Hi all,
I have this 3D fluid dynamics application I have been working with trying to accelerate.
I am using:
pgcc 16.4-0 64-bit target on x86-64 Linux -tp haswell
I wanted to create a serial version first.
Initially I compiled the application with the -fast -Mnovect options to have a base to compare with. Then I used -fast -Mvect=simd and got a speed up of 1.56.
My next step was to use openMP. I got a speed up of about 4 with 4 threads with respect to the serial version without vectorization.
Now I am trying to see how much speedup I can get using my GPU, which are a couple of GeForce GT 750M with 2048 MB total memory each.
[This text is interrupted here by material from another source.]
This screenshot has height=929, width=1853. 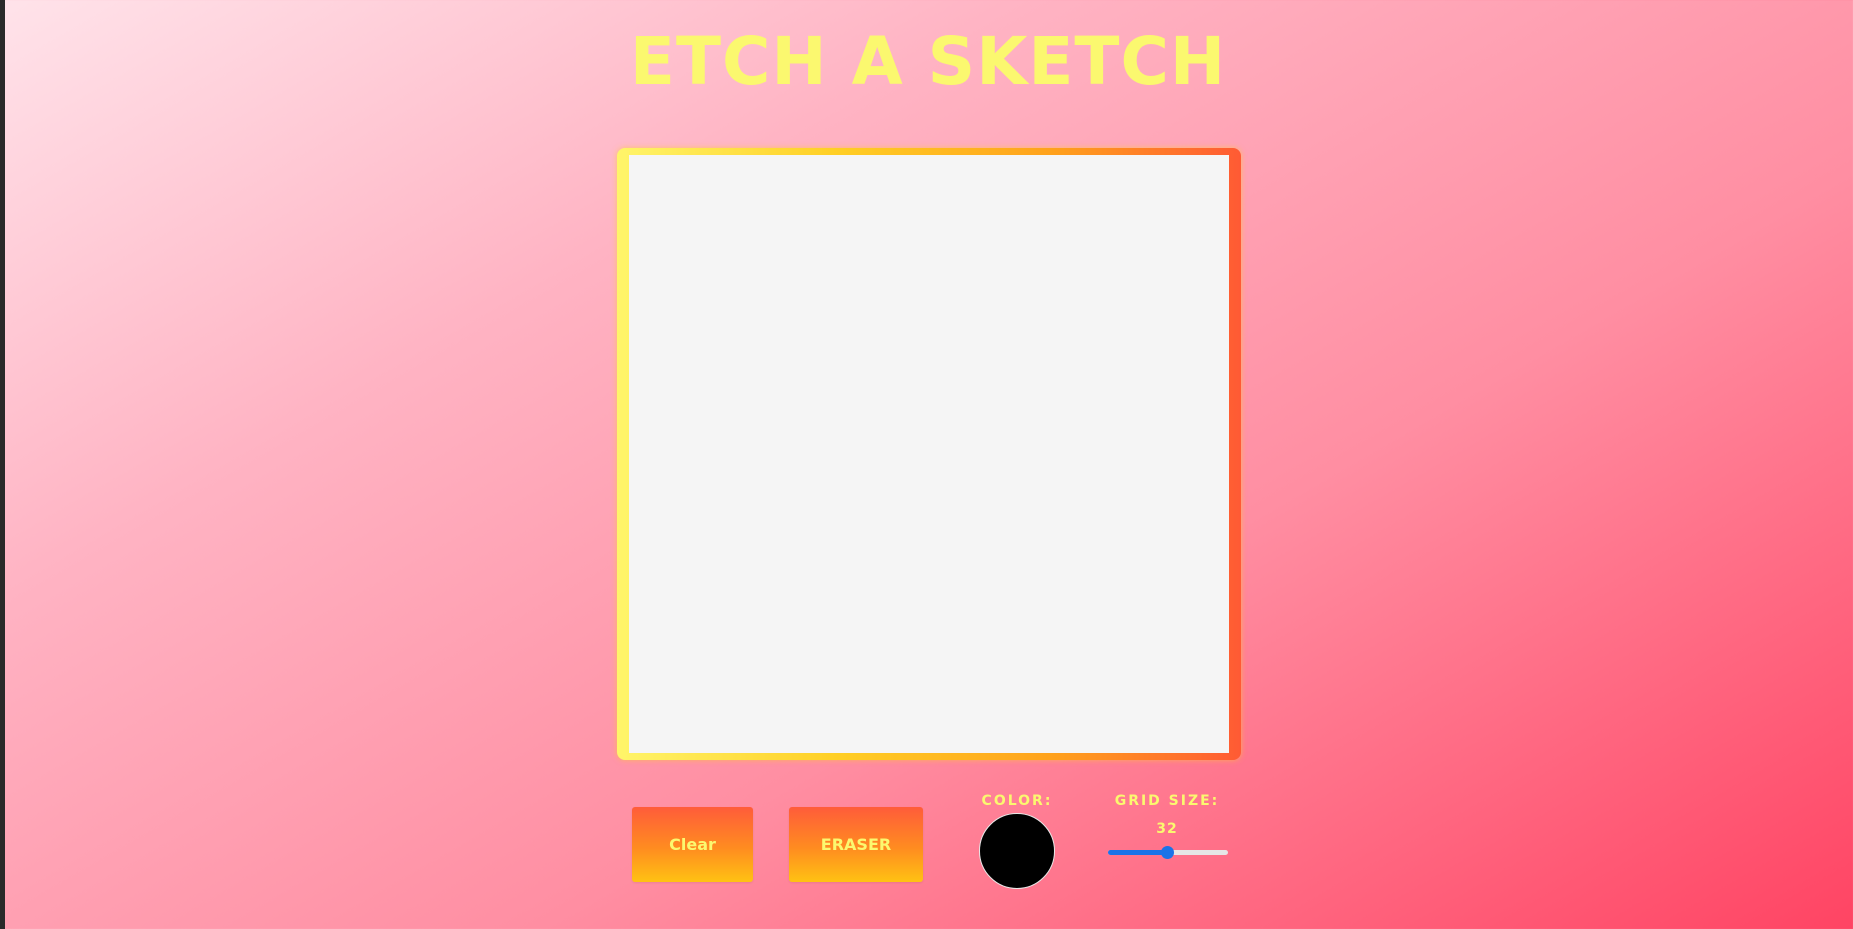 I want to click on color-picker, so click(x=1017, y=851).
However the best I can get is about 1.5 slower than the serial version without vectorization, which is very disappointed. Profiling the application shows that data traffic is kept to a minimum. I am beginning to think that my GPU are not powerful enough for this application despite the fact than for other application it has performed very acceptable. Unfortunately I do not have access to other GPUs + PGI compilers to try.
I wonder if someone would like to give it a try. I have the code files, a makefile and a data file.
Hi efblack2,
Sure, I can take a look. Please either post a link to your source or send the package to PGI Customer Service (trs@pgroup.com) and ask them to forward it to me. Please include all versions (OpenACC, OpenMP, etc.) and work loads.
Hi Mat,
Thanks for the quick response,
I just sent a file (numFlDyn3d.tar.gz) to trs@pgroup.com.
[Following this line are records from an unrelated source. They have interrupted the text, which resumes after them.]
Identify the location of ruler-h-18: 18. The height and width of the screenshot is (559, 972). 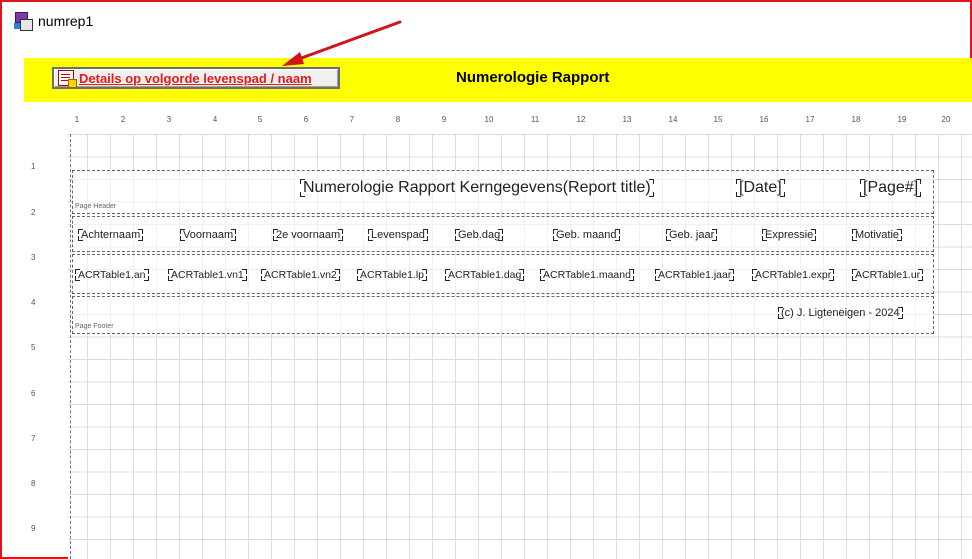
(856, 120).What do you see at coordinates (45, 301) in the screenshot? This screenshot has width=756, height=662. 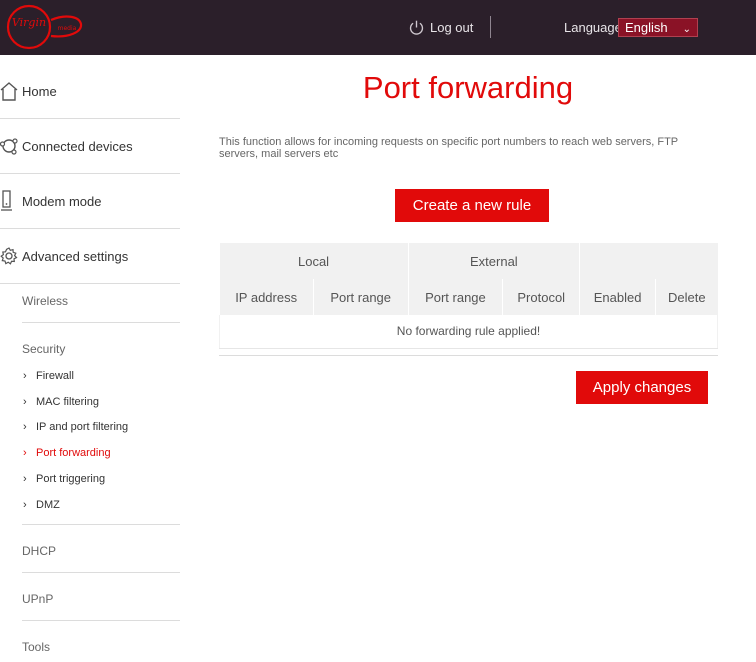 I see `sidebar-wireless: Wireless` at bounding box center [45, 301]. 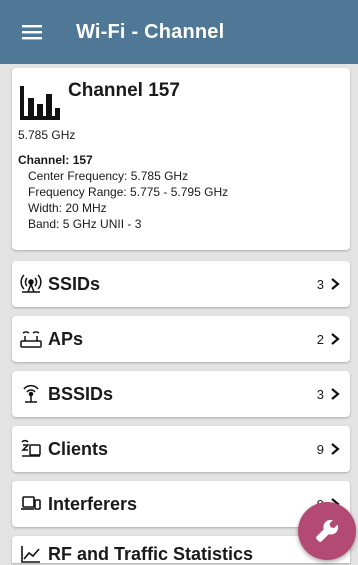 I want to click on bar-chart-icon, so click(x=40, y=103).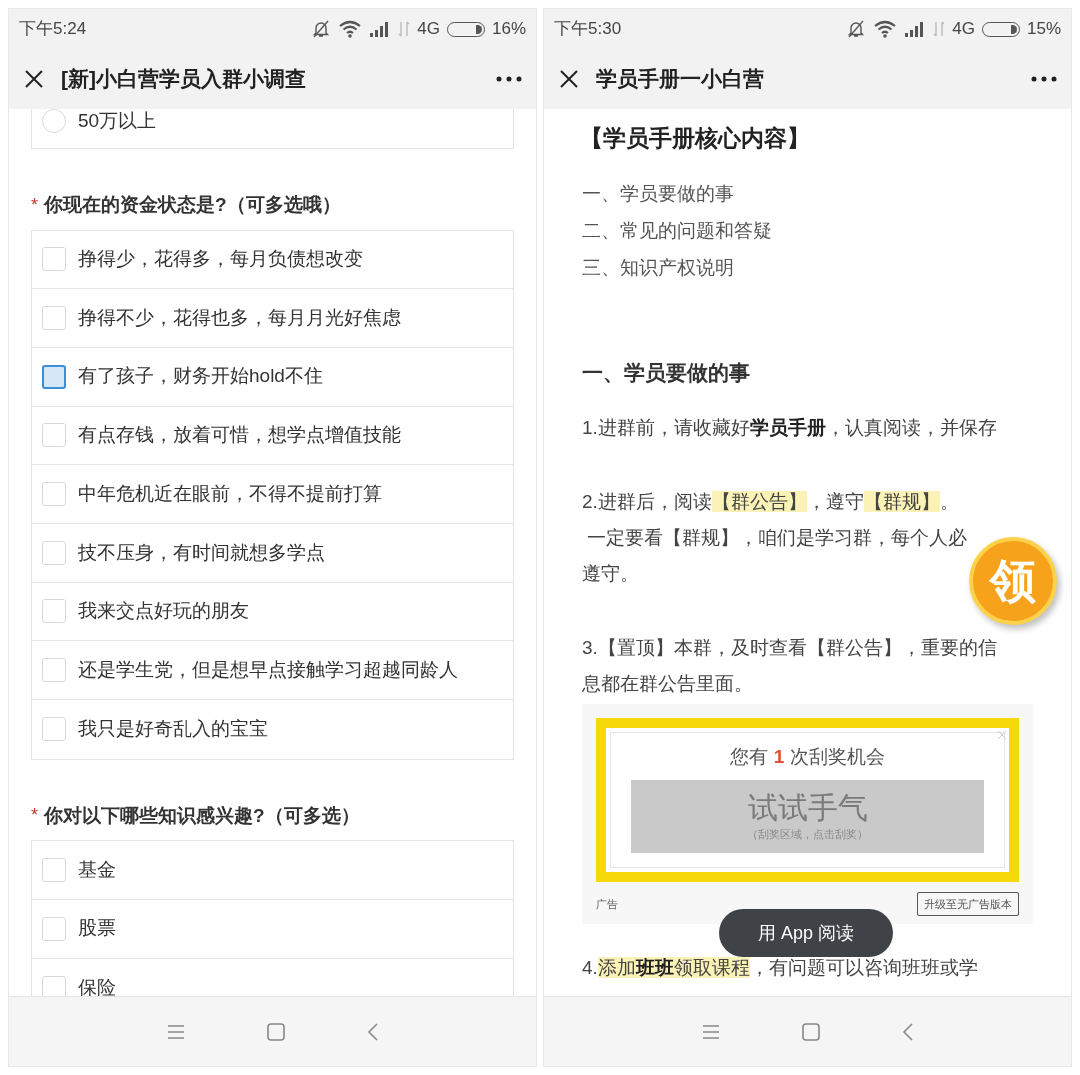 This screenshot has width=1080, height=1075. What do you see at coordinates (202, 552) in the screenshot?
I see `option-label: 技不压身，有时间就想多学点` at bounding box center [202, 552].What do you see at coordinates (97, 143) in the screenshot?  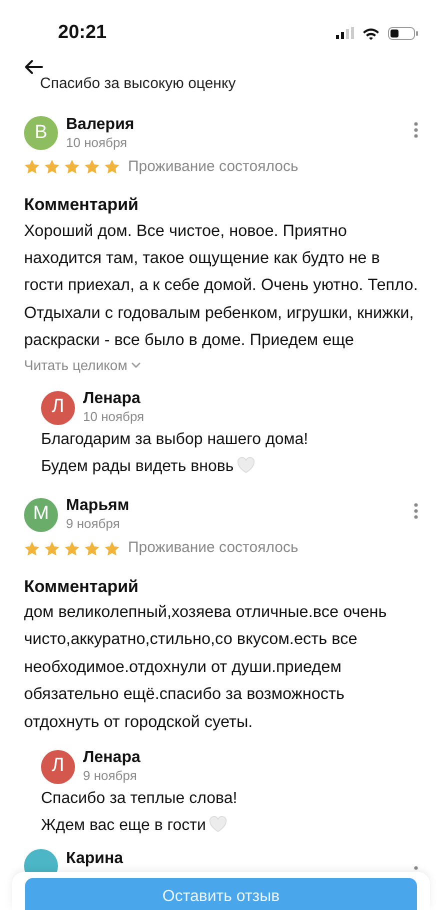 I see `review-date: 10 ноября` at bounding box center [97, 143].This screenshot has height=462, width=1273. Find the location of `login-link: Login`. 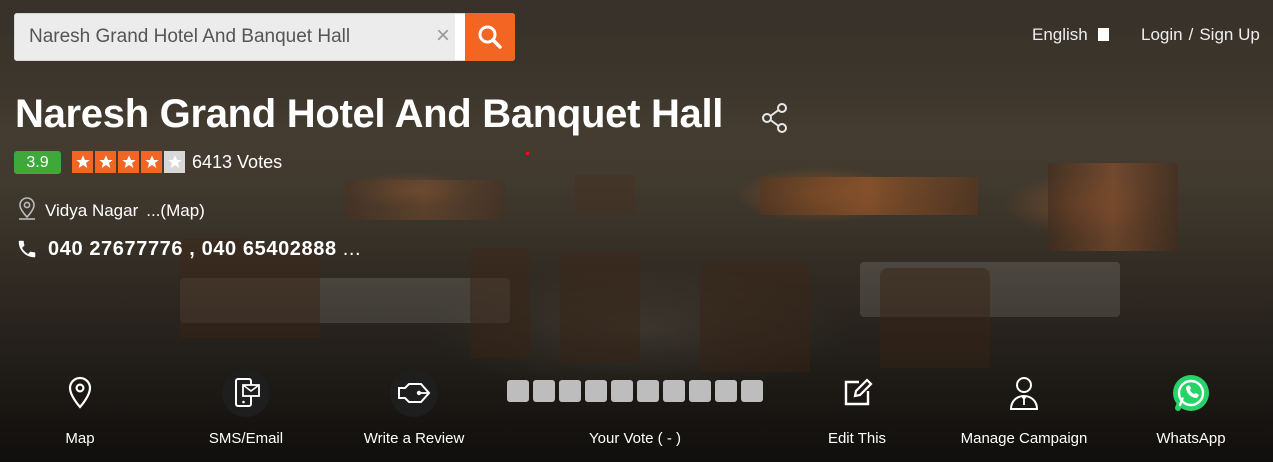

login-link: Login is located at coordinates (1162, 34).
Inside, there is a data file called lowRes.txt. To run the program just provide the name of this data file as a command parameter.
Also inside the tar file you will find 3 makefiles (Makefile1, Makefile2, Makefile3) and a soft link to a Makefile.
Makefile1 will create the serial version w/o any vectorization.
Makefile2 will create the serial version with vectorization.
Makefile3 will create the openACC version. This is the version I am having problem with. I am providing makefiles for the serial versions only for reference.
I hope you have all the required information to run the programs.
Thanks again,
Edgar Black
Hi Edgar,
I looked over the code. The biggest issue I see is that you’re putting “malloc” in device code. A device size malloc is very slow. To fix, I malloc’d these temp arrays on the host and them put them into a “private” clause. This helped overall performance by about 25%.
Also, the workload seems fairly small. My guess is as you increase the size of the workload, you’ll also see much better relative performance.
Hi Mat,
Thanks again for the advice about malloc.
I have not get any improvement in th last week.
I wonder if memory alignment could be an issue. All my arrays are allocated using malloc in the host and pcopy entering the data region.
Could memory alignment be a factor here? if yes, how can enforce alignment in the kernels?
Thanks,
Edgar Black
Hi Edgar,
Memory is aligned by default, so I doubt that would be a problem. Though you do have a couple of spots where you have memory divergence since your accessing non-coalesced across a vector loop. For example:
#pragma acc loop vector
for (int level=k1; level<=k2; ++level) {
fld[level] = 0.5*(w[level][row][col] + w[level+1][row][col]);
}
Your options are to add “const” to “w”'s declaration to say it’s read-only and that the compiler can put the array in textured memory, or re-order the dimensions so that “levels” is used in the stride-1 dimension. However given “w” is written too later, “const” wont work. Also, re-ordering the array will mean reordering it through-out your program which may be cumbersome.